[aryan]

Hi
I have written a 2D code for the SIMPLE method on the co-located grid. I want to study the fluid flow around an obstacle. For this purpose, I alter the source terms appeared in the momentum equation such that the velocity in the obstacle region is zero. But I have problem with the pressure equation. Since the velocities in the solid zone are zero, all of the coefficient s of aW, aE, aS, aN, Su, Sp and aP are zero for the pressure equation (actually very small values because of the numerical and round off errors). This causes a wrong solution for the pressure and consequently the momentum equations. I was wondering if someone could help me to solve this problem.
Regards

[nickna]

Hi,
You need to deal with the boundary cells specially to ensure the correct boundary conditions of pressure (to solve the Poission eq.). It may not be feasible to treat all of the cells in a general way.

[aryan]

Hi nickna

But I think this is practical: "Computational Flow Modeling for Chemical Reactor Engineering" By Vivek V. Ranade, Page 172.

[andy_]

Quote:

Originally Posted by aryan

Hi
I have written a 2D code for the SIMPLE method on the co-located grid. I want to study the fluid flow around an obstacle. For this purpose, I alter the source terms appeared in the momentum equation such that the velocity in the obstacle region is zero. But I have problem with the pressure equation. Since the velocities in the solid zone are zero, all of the coefficient s of aW, aE, aS, aN, Su, Sp and aP are zero for the pressure equation (actually very small values because of the numerical and round off errors). This causes a wrong solution for the pressure and consequently the momentum equations. I was wondering if someone could help me to solve this problem.
Regards

The SIMPLE method staggers the velocity components and so this problem does not arise.

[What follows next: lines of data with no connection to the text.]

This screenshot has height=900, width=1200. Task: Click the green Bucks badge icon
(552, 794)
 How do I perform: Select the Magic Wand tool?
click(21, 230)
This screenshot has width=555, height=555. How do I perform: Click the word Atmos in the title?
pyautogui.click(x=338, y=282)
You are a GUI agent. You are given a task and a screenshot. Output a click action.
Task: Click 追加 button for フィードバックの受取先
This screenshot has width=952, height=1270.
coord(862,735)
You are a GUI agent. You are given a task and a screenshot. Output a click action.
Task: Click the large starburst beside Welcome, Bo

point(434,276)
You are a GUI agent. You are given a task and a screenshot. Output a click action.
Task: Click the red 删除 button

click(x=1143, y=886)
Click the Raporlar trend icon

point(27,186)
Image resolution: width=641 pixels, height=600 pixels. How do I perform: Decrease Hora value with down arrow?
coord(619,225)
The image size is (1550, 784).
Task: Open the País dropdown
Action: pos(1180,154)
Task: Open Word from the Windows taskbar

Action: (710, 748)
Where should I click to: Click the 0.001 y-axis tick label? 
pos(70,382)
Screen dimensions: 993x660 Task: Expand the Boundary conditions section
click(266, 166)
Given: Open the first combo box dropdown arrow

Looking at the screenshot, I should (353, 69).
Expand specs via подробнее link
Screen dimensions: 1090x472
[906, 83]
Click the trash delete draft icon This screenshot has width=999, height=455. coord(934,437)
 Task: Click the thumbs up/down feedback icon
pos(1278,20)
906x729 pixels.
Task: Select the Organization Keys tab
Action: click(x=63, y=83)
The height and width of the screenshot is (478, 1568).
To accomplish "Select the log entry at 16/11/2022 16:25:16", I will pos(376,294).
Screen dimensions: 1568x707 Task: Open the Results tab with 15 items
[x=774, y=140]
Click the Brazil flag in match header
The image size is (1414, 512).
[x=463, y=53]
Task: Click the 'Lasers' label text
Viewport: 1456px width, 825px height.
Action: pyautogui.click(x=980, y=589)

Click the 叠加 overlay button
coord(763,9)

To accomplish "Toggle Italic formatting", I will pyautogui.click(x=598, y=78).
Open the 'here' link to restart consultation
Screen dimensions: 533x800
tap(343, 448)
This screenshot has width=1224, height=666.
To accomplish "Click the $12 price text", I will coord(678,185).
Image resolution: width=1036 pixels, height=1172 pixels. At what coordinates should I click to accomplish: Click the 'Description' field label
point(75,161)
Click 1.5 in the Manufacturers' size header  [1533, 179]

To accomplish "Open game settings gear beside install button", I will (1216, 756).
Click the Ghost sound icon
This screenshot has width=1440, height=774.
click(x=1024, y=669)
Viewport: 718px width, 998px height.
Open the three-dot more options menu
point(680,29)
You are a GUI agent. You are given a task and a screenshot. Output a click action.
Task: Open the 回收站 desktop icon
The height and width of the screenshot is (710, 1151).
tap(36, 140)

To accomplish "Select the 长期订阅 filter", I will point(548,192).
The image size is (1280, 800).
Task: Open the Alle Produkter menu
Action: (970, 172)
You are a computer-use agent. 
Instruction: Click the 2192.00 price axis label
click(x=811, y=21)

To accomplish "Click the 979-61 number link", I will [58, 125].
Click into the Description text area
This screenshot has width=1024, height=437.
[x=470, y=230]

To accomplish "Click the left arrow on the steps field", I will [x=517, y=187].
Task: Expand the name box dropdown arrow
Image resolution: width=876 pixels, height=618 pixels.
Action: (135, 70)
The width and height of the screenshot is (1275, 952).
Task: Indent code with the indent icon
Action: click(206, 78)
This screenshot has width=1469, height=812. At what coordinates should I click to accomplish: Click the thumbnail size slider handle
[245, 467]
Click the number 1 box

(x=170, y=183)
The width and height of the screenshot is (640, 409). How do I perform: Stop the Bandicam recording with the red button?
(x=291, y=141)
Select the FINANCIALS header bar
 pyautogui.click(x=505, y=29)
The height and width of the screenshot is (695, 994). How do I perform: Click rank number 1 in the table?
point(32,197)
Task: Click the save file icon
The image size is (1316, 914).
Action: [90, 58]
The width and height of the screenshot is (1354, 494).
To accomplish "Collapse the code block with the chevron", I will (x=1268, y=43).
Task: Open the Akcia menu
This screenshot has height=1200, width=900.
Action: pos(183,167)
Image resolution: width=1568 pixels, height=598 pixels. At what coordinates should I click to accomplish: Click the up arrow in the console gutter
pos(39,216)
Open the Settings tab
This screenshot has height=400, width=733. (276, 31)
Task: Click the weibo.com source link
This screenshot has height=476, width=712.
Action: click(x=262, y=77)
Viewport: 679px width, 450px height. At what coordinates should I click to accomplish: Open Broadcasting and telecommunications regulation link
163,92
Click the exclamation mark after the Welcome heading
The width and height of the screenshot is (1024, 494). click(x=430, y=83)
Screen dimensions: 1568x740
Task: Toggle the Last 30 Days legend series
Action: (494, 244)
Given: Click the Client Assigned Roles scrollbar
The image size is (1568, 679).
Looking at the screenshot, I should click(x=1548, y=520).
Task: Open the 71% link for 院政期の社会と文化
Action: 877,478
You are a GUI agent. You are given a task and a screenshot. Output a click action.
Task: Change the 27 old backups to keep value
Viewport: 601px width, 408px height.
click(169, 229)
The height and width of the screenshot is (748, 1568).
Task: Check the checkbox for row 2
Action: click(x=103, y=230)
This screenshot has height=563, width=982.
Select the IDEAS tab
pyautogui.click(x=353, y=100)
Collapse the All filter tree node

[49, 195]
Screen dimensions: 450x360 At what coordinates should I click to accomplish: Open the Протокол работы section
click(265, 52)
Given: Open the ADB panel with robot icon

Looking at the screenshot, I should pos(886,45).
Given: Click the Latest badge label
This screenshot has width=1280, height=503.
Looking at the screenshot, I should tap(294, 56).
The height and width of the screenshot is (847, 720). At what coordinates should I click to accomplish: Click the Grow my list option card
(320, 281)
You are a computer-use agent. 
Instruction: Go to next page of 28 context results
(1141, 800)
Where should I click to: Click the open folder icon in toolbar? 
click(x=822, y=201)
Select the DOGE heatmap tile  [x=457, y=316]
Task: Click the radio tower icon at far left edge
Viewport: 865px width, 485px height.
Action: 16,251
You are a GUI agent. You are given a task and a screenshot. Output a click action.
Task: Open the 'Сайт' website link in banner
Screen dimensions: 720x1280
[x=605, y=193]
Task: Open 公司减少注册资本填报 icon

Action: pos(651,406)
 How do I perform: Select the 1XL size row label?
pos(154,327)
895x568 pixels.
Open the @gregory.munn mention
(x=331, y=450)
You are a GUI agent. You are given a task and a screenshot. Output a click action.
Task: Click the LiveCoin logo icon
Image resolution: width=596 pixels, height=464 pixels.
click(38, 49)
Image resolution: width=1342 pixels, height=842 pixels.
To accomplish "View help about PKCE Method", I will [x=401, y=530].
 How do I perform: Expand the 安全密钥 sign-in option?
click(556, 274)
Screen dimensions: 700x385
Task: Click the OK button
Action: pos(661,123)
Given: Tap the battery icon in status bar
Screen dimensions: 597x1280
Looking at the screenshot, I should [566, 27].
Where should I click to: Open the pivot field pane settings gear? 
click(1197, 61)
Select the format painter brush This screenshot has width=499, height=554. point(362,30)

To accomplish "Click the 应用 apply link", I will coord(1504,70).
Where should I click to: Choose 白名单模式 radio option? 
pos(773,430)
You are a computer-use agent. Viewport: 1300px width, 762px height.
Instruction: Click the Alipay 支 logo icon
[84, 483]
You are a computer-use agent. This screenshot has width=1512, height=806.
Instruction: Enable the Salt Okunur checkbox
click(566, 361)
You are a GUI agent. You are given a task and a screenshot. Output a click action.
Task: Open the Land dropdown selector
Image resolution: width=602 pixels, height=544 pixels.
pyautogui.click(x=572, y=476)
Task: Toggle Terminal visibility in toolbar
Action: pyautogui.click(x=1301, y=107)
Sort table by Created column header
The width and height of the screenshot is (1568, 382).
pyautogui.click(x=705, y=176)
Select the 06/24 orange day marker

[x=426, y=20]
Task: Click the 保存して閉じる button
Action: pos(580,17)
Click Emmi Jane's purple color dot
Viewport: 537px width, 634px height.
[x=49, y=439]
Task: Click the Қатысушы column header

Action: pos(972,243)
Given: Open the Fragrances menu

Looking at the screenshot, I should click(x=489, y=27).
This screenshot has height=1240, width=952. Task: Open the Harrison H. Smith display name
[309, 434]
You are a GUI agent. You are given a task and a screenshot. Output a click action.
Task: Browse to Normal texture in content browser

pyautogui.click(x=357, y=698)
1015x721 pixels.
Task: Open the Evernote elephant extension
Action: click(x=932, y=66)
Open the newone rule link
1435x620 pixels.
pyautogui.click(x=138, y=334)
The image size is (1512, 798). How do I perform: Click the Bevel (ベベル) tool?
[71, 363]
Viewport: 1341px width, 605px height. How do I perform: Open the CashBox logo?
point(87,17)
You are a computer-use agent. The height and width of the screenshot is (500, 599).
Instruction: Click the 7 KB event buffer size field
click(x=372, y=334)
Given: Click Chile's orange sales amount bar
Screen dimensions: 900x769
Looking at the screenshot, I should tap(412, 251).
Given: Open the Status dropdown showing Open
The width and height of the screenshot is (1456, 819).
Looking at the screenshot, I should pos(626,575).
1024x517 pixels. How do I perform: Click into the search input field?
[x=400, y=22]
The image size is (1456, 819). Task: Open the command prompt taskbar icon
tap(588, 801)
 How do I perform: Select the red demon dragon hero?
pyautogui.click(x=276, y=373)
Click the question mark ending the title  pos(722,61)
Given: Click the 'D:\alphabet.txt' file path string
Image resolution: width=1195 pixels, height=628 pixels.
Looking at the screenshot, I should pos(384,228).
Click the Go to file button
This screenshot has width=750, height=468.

A co-located arrangement requires the introduction of "pressure smoothing" in order to prevent pressure-velocity decoupling. It looks as if you are doing this in an implicit manner by fiddling/averaging coefficients rather than with explicit pressure gradient terms. A first step could be to work out what your smoothing fluxes actually are and whether you want to apply them at the boundaries. For example, swirling flow in collocated schemes tends to jump badly at boundaries when the large pressure smoothing term at the boundary is not included.

For incompressible flows a pressure equation can be derived from the momentum equations and then constrained to be divergence free. This can be used to determine good treatments for pressure on the boundary given your particular numerical scheme. There is plenty in the literature on this topic.

[aryan]

Hi andy

Thanks for your guidance but I still think that the problem remains, as it occures in my code apparently. When the velocity in the block zone is zero the fluxes are zero and consequently the pressure equation coefficients are also zero. Correct?

[aryan]

Quote:

Originally Posted by andy_

The SIMPLE method staggers the velocity components and so this problem does not arise.

Hi andy

Thanks for your guidance but I still think that the problem remains, as it occures in my code apparently. When the velocity in the block zone is zero the fluxes are zero and consequently the pressure equation coefficients are also zero. Correct?

[arjun]

Quote:

Originally Posted by aryan

Hi andy

Thanks for your guidance but I still think that the problem remains, as it occures in my code apparently. When the velocity in the block zone is zero the fluxes are zero and consequently the pressure equation coefficients are also zero. Correct?

Depends.

If you decided to treat the solid part as fluid then it has viscosity and thus coefficients are not 0.

If you decided to treat solid part as solid then you do not need to solve pressure correction equation in this part and thus this does not go into matrix so coefficients have no meaning.